[BEGIN Provided records]

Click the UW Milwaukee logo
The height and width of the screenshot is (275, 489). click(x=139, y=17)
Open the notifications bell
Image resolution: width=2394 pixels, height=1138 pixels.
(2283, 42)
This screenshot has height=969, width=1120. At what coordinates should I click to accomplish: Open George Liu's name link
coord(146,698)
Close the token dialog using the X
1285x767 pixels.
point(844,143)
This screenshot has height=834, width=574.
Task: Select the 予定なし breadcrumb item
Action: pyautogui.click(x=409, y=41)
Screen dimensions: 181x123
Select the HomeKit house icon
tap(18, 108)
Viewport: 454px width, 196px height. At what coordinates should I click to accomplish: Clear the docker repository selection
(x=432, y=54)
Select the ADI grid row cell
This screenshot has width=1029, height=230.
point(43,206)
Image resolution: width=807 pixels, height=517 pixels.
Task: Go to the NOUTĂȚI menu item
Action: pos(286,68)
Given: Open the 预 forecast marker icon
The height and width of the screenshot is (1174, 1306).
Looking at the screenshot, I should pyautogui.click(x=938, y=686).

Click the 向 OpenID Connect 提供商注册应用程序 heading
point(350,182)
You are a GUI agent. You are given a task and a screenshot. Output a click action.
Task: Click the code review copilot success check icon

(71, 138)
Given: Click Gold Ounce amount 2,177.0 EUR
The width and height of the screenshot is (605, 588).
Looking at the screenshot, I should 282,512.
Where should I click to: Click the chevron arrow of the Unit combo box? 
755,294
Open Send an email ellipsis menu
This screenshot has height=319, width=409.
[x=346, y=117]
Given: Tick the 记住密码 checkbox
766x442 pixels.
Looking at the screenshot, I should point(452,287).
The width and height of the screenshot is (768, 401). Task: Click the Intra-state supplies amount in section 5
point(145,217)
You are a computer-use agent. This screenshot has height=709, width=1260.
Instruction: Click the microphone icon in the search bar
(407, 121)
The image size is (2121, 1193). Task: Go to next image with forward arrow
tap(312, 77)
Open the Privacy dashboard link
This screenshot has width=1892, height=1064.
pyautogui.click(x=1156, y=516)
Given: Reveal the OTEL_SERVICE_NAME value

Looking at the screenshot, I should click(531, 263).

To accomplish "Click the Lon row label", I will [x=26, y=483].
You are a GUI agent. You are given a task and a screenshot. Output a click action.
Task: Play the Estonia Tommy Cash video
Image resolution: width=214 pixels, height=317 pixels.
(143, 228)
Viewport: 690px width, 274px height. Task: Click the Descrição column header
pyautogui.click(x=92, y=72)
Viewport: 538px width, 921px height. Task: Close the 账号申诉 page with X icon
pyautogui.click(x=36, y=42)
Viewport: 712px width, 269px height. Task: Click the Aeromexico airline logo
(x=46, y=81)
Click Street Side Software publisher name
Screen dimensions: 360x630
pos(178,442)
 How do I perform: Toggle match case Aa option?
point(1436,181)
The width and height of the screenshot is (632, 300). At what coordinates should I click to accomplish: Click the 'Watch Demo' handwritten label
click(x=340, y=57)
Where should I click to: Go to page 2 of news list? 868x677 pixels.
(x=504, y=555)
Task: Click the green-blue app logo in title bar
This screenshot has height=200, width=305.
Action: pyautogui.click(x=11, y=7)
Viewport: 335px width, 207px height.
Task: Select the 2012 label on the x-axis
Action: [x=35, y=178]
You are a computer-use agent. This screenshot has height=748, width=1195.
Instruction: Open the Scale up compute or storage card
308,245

[END Provided records]

> _Written task_:
Copy all of the data above verbatim, line for line.

> _Result for this task_:
Click the UW Milwaukee logo
The height and width of the screenshot is (275, 489). click(x=139, y=17)
Open the notifications bell
Image resolution: width=2394 pixels, height=1138 pixels.
(2283, 42)
This screenshot has height=969, width=1120. At what coordinates should I click to accomplish: Open George Liu's name link
coord(146,698)
Close the token dialog using the X
1285x767 pixels.
point(844,143)
This screenshot has height=834, width=574.
Task: Select the 予定なし breadcrumb item
Action: pyautogui.click(x=409, y=41)
Screen dimensions: 181x123
Select the HomeKit house icon
tap(18, 108)
Viewport: 454px width, 196px height. At what coordinates should I click to accomplish: Clear the docker repository selection
(x=432, y=54)
Select the ADI grid row cell
This screenshot has width=1029, height=230.
point(43,206)
Image resolution: width=807 pixels, height=517 pixels.
Task: Go to the NOUTĂȚI menu item
Action: pos(286,68)
Given: Open the 预 forecast marker icon
The height and width of the screenshot is (1174, 1306).
Looking at the screenshot, I should pyautogui.click(x=938, y=686).

Click the 向 OpenID Connect 提供商注册应用程序 heading
point(350,182)
You are a GUI agent. You are given a task and a screenshot. Output a click action.
Task: Click the code review copilot success check icon

(71, 138)
Given: Click Gold Ounce amount 2,177.0 EUR
The width and height of the screenshot is (605, 588).
Looking at the screenshot, I should 282,512.
Where should I click to: Click the chevron arrow of the Unit combo box? 
755,294
Open Send an email ellipsis menu
This screenshot has height=319, width=409.
[x=346, y=117]
Given: Tick the 记住密码 checkbox
766x442 pixels.
Looking at the screenshot, I should point(452,287).
The width and height of the screenshot is (768, 401). Task: Click the Intra-state supplies amount in section 5
point(145,217)
You are a computer-use agent. This screenshot has height=709, width=1260.
Instruction: Click the microphone icon in the search bar
(407, 121)
The image size is (2121, 1193). Task: Go to next image with forward arrow
tap(312, 77)
Open the Privacy dashboard link
This screenshot has width=1892, height=1064.
pyautogui.click(x=1156, y=516)
Given: Reveal the OTEL_SERVICE_NAME value

Looking at the screenshot, I should click(531, 263).

To accomplish "Click the Lon row label", I will [x=26, y=483].
You are a GUI agent. You are given a task and a screenshot. Output a click action.
Task: Play the Estonia Tommy Cash video
Image resolution: width=214 pixels, height=317 pixels.
(143, 228)
Viewport: 690px width, 274px height. Task: Click the Descrição column header
pyautogui.click(x=92, y=72)
Viewport: 538px width, 921px height. Task: Close the 账号申诉 page with X icon
pyautogui.click(x=36, y=42)
Viewport: 712px width, 269px height. Task: Click the Aeromexico airline logo
(x=46, y=81)
Click Street Side Software publisher name
Screen dimensions: 360x630
pos(178,442)
 How do I perform: Toggle match case Aa option?
point(1436,181)
The width and height of the screenshot is (632, 300). At what coordinates should I click to accomplish: Click the 'Watch Demo' handwritten label
click(x=340, y=57)
Where should I click to: Go to page 2 of news list? 868x677 pixels.
(x=504, y=555)
Task: Click the green-blue app logo in title bar
This screenshot has height=200, width=305.
Action: pyautogui.click(x=11, y=7)
Viewport: 335px width, 207px height.
Task: Select the 2012 label on the x-axis
Action: [x=35, y=178]
You are a computer-use agent. This screenshot has height=748, width=1195.
Instruction: Open the Scale up compute or storage card
308,245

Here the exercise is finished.